Revisiting Atopy: The IgE-Dependent Amplification Loop as a Forgotten Driver of Atopic Dermatitis

The role of IgE‑mediated allergy in atopic dermatitis (AD) has been progressively downplayed as contemporary models emphasize barrier dysfunction, type‑2 cytokine–driven inflammation, pruritus pathways, immune dysregulation, and microbial imbalance. This shift, however, has obscured a defining feature of extrinsic AD: a functional IgE‑dependent amplification loop operating across the epidermal and dermal immune network and extending into the draining lymph node. Emerging evidence shows that Langerhans cells, inflammatory dermal dendritic cells, inflammatory dendritic epidermal cells (IDECs), mast cells, and basophils can acquire environmental allergens through FcεRI‑bound IgE, enabling efficient antigen capture, processing, and T‑cell activation. Among these, IDECs appear central to IgE‑mediated delayed‑type hypersensitivity and the development of spongiosis following epicutaneous allergen exposure.
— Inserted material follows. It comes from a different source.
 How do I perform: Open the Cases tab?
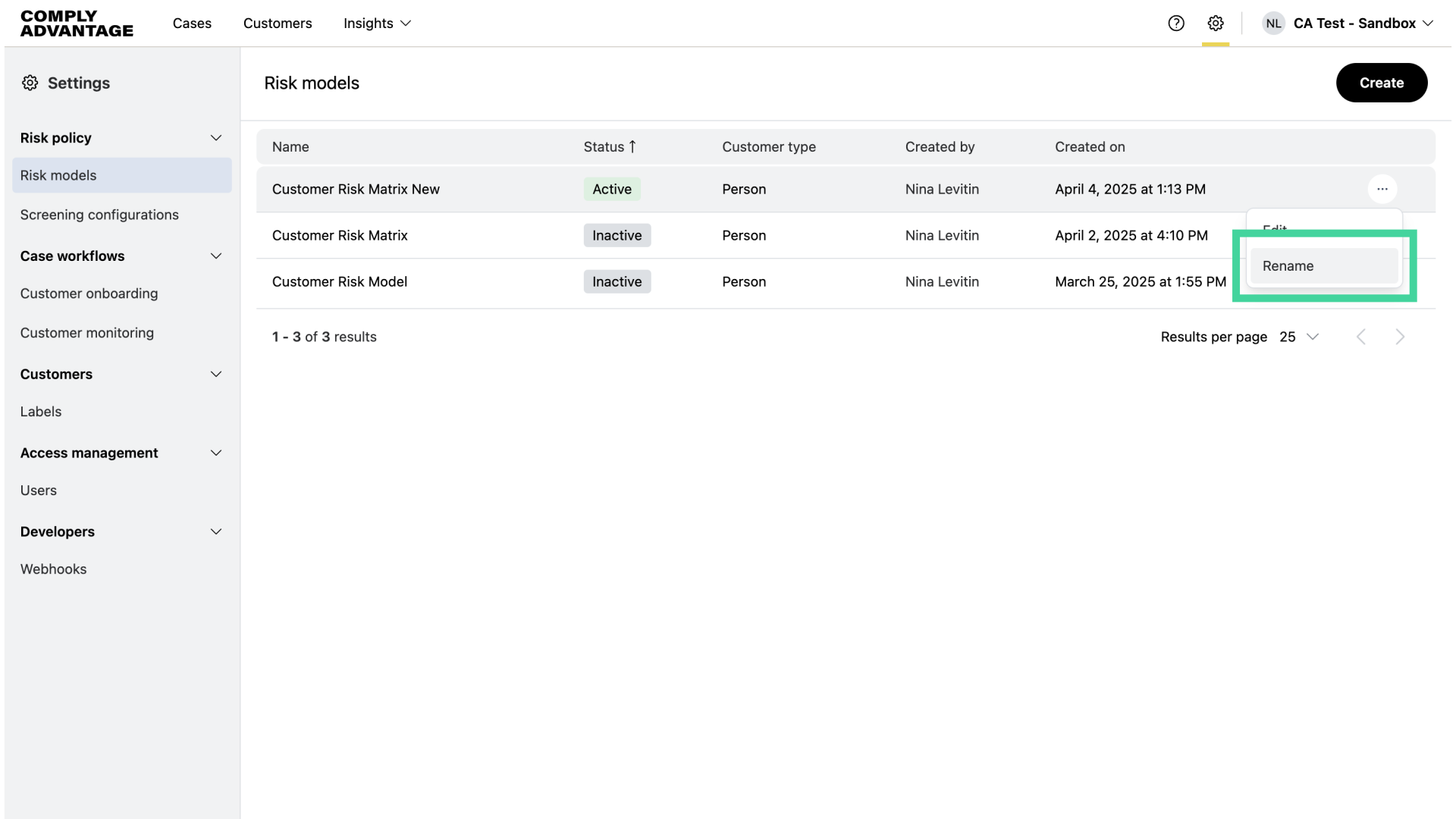pyautogui.click(x=192, y=24)
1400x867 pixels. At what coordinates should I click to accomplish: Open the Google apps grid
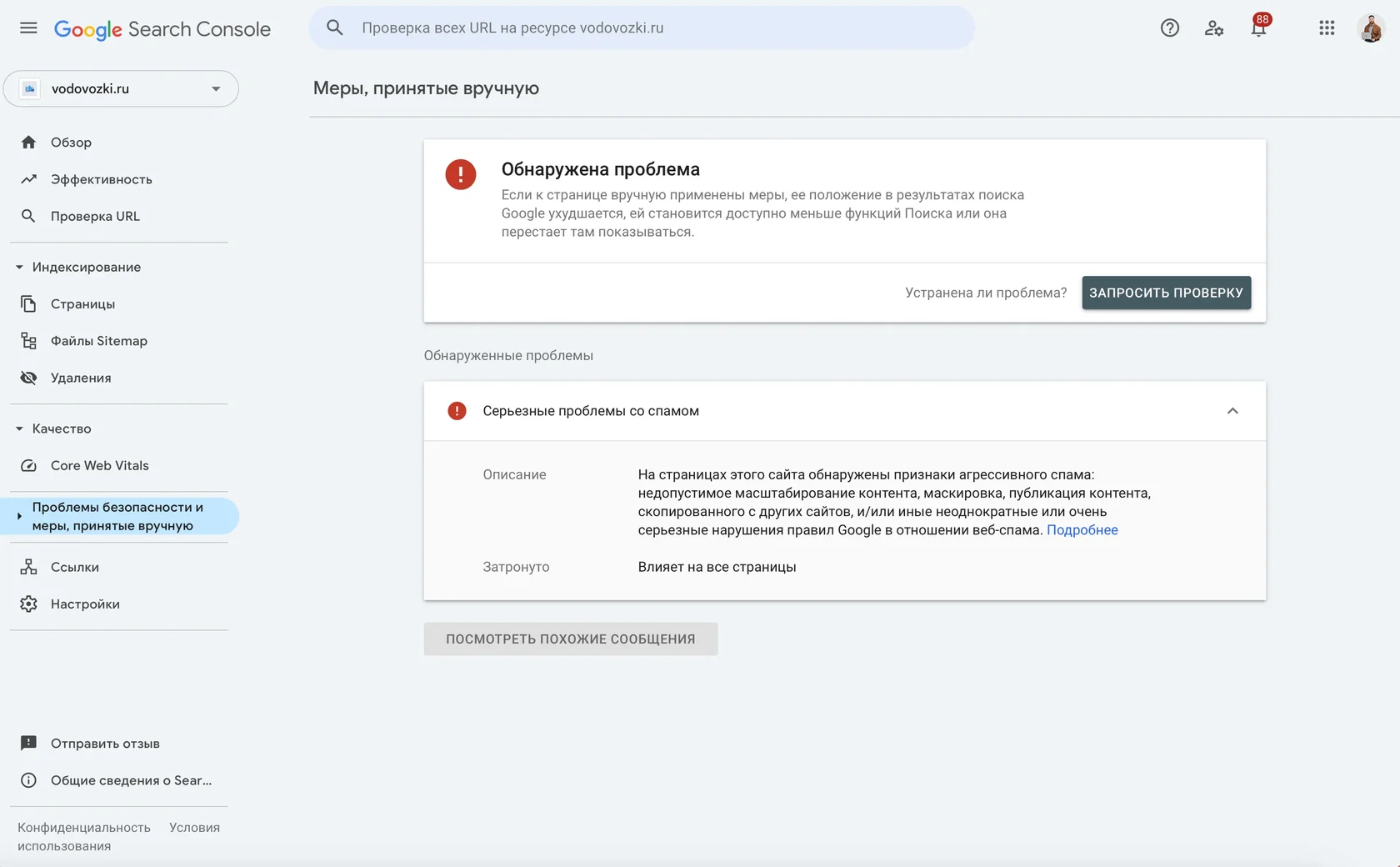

Integrating these findings, we propose a mechanistic model in which IgE‑bearing antigen‑presenting cells initiate and sustain a positive feedback circuit that reinforces type‑2 inflammation and contributes to the chronicity of extrinsic AD. Re‑positioning this IgE‑dependent circuit within the broader pathophysiology of AD provides a revised framework that reconciles classical atopy with modern immunologic insights and highlights new therapeutic opportunities targeting IgE–FcεRI signaling, IDEC biology, and allergen‑driven epidermal immune activation.